School was canceled, bus service was halted in places and federal workers in the Washington area were told to stay home Monday. Both the House of Representatives and the Senate postponed votes and many congressional committees postponed hearings because of the snow. But the Supreme Court was operating.

Despite consistent snowfall and wind, the streets were not empty early Monday morning. While traffic was cut back, several cars slowly made their way through the streets and pedestrians roamed the sidewalks near George Washington University, where classes are canceled.

Tim Duckrey, who was shoveling snow off a stoop at George Washington University, said the storms this year have been consistent in their intensity, calling it “the worst winter” since he began working there in 2006.

With bus service shut down, Mary Williams' roommate had to drop her off at a Metro station so she could take the subway to work in Pentagon City.
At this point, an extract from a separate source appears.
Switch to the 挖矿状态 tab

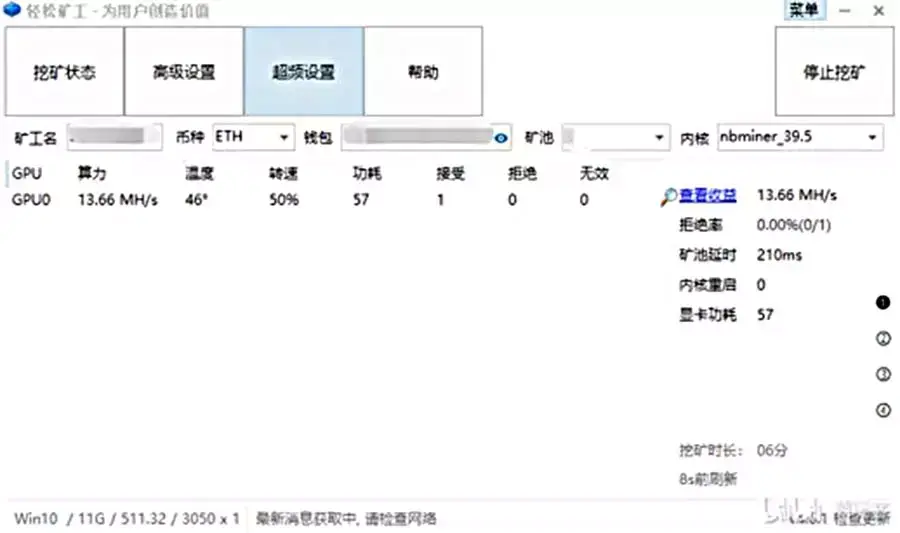[x=64, y=72]
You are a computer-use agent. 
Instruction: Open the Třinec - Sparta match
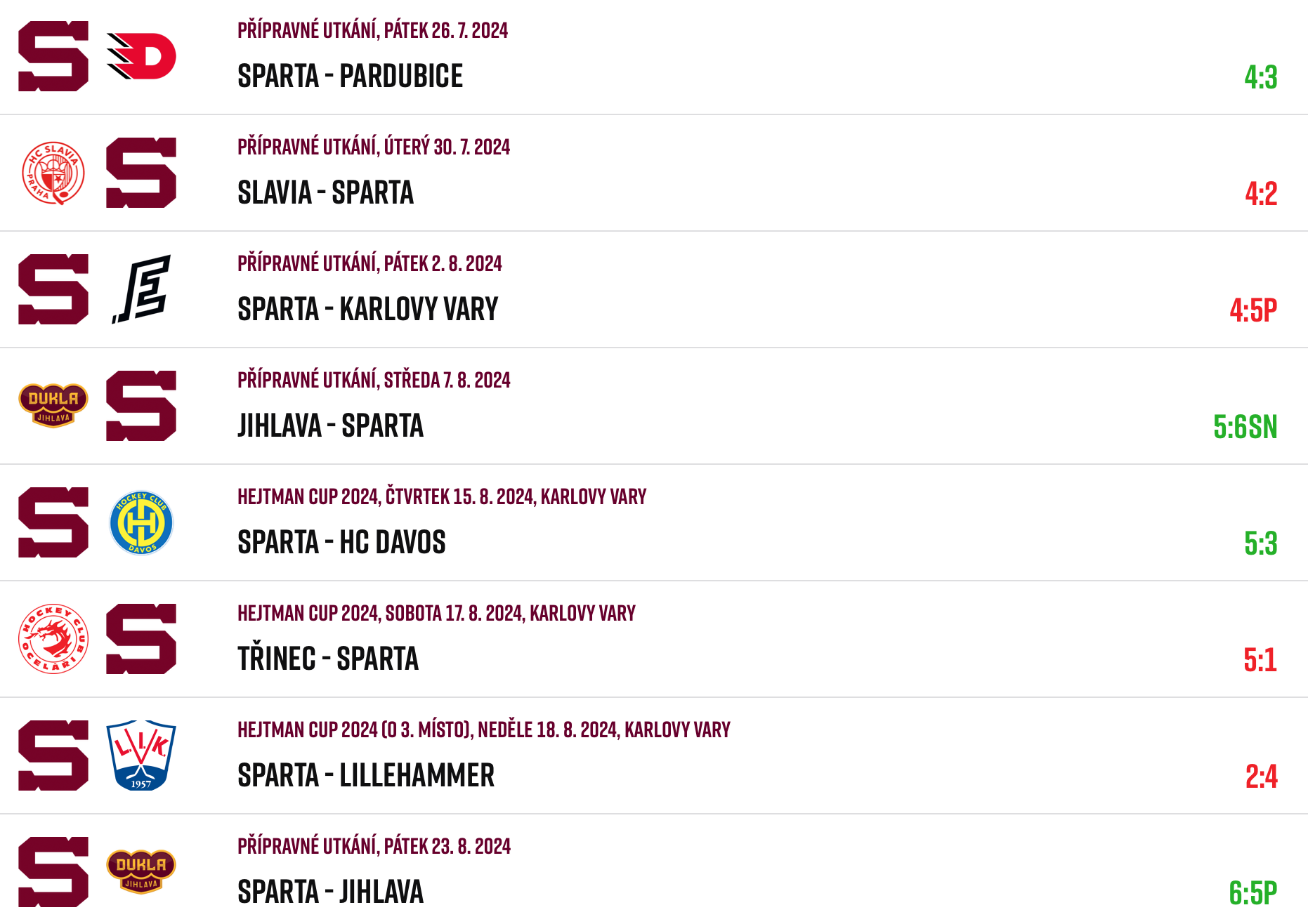(328, 659)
“I'm from Georgia so I'm not used to the snow,” said Williams, who moved to the district seven months ago.

Apart from a few intrepid runners, including one man jogging with his dog, the streets were far more empty down by the U.S. Capitol.

Randy Eckels, who is in the district for a School Nutrition Assn. conference, decided to take advantage of the “beautiful day” and “no traffic” to go for a run by the Capitol and a snow-covered National Mall.

Most others, though, are opting to stay inside.

Rhea Williams, a student at Prince George's Community College, was spending the morning running errands with her sister. But with a day off from school, she plans to “go home and watch Netflix” later.

With several storms this season, many felt this winter ranked as one of the worst in years.

“It makes the winter feel too long,” said Jean Garner while on her morning commute.

More than 2,300 flights had been canceled by Monday morning. The hardest hit airports were in Washington and northward to New York.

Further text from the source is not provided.